David Kemp offered up some thoughts and experiences with China’s model of political leadership and how it compares to Australia’s:
Thanks Mark for a good article and one that captures many of the thoughts that those of us who have worked in China have. Yes China has problems and it’s not perfect, but their leaders are capable politicians who do respond to public issues. Though like ours we may not always think they have responded to the more important issues.
The Chinese meritocracy does obviously pay dividends and you can see the current system as the modern, updated version of the old Confucian system that had been in place for 2500 years. I always thought CP Fitzgerald argued the case well decades ago, when he concluded that successful revolutions / dynasty changes, occurred when the scholars (i.e. the trained public servants), peasants and military all supported a change. If one group didn’t then the ‘new’ Government failed.
We are supposed to have an independent public service where the ‘scholars’ are, but in China today they are mixed up with the political system.
It has always been refreshing when you meet a Minister in China who has come up through the ranks of science or engineering for 20 years or so, before shifting to a more political position.
We now have a system where party hacks rise / float to the top, but the only ‘merit’ required is to play politics and not to have shown any skill in Government. The few politicians who have done something else are obvious among the present lot. Of course having real-world experience doesn’t always mean that people don’t descend into grubby politics.
The Chinese system also allows for long-term planning, moreso than we have. One doubts that the success of the ‘new’ China in lifting people out of poverty could happen in Australia where a week is about the average planning horizon.
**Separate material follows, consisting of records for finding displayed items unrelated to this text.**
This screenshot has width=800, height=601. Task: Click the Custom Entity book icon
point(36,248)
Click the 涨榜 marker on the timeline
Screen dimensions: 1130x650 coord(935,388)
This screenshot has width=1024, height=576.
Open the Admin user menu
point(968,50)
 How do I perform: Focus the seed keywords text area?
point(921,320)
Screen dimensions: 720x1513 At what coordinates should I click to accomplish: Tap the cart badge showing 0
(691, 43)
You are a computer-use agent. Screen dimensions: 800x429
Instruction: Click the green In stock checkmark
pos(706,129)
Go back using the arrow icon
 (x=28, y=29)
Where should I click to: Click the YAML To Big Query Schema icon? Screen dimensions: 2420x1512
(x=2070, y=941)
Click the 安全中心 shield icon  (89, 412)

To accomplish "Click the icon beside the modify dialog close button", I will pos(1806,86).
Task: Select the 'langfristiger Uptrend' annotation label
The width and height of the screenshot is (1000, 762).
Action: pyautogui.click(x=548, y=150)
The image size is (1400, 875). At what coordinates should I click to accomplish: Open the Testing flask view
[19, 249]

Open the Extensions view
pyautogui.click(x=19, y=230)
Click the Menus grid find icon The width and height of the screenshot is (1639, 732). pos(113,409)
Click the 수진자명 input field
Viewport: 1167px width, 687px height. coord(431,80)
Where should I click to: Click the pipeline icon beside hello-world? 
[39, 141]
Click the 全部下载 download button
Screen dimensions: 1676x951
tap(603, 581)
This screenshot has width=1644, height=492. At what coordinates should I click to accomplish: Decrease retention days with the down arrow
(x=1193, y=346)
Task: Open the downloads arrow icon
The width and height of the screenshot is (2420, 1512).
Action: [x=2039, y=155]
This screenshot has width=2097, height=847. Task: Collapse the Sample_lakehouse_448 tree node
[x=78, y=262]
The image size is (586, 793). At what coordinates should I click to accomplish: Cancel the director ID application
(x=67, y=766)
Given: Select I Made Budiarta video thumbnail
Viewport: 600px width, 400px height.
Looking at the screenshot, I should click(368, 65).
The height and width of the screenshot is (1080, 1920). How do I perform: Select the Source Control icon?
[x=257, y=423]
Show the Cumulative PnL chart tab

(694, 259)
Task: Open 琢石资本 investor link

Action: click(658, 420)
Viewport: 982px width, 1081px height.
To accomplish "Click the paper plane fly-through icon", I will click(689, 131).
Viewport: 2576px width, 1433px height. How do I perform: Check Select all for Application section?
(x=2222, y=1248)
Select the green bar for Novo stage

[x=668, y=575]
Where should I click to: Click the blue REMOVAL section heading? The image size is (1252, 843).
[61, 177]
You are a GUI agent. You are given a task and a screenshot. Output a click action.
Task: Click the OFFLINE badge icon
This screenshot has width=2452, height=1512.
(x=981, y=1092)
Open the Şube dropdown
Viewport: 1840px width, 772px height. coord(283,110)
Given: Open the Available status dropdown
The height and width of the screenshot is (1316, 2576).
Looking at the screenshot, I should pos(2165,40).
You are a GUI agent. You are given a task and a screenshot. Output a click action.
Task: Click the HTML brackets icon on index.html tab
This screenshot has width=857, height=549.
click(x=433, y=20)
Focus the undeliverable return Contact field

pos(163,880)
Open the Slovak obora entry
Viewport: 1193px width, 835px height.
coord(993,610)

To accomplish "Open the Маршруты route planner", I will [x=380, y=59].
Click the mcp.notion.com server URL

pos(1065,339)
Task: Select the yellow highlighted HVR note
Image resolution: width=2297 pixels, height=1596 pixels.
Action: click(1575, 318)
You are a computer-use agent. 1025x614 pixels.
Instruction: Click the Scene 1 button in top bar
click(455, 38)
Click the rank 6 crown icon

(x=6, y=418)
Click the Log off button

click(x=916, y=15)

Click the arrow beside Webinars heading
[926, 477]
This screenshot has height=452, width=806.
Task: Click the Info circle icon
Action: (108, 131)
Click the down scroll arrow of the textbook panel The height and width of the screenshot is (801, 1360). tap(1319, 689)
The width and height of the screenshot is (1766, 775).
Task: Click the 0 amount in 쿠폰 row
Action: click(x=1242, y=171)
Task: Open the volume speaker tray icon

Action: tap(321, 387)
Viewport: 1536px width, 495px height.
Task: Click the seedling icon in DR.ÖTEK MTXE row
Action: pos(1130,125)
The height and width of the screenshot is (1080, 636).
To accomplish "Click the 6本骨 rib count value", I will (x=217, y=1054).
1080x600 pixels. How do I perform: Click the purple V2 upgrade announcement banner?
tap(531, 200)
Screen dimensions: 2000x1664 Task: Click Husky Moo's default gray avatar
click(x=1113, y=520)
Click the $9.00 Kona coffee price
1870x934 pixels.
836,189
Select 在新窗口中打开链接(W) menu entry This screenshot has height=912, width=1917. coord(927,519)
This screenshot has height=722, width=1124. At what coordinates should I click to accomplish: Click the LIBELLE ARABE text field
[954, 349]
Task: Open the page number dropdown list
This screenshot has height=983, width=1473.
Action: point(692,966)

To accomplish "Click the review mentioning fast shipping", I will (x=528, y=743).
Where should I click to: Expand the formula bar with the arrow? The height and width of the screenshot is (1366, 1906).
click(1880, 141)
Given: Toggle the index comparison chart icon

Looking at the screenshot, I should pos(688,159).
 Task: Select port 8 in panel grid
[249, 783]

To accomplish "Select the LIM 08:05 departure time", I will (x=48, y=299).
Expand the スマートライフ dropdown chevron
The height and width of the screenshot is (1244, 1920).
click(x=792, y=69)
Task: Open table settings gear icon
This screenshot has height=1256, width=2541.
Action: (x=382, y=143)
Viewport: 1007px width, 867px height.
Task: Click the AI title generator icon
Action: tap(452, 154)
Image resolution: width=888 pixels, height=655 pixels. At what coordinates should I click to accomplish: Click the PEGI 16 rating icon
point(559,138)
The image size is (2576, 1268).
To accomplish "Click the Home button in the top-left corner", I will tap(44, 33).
So how do you build consensus in our system? Transparency and open discussions are always important, but then political leaders need to be better able to evaluate options and offer constructive criticisms. Polarising views rarely work as the aim then is more to win a vote than achieve anything tangible. Democracies that have several parties and a view to achieving a consensus have some appeal - the ability of the Norwegians to establish the model for a Sovereign fund from North Sea oil is a classic case. In China those divergent views are handled through the Party system and that is realistic in a country that has never had a democratic tradition.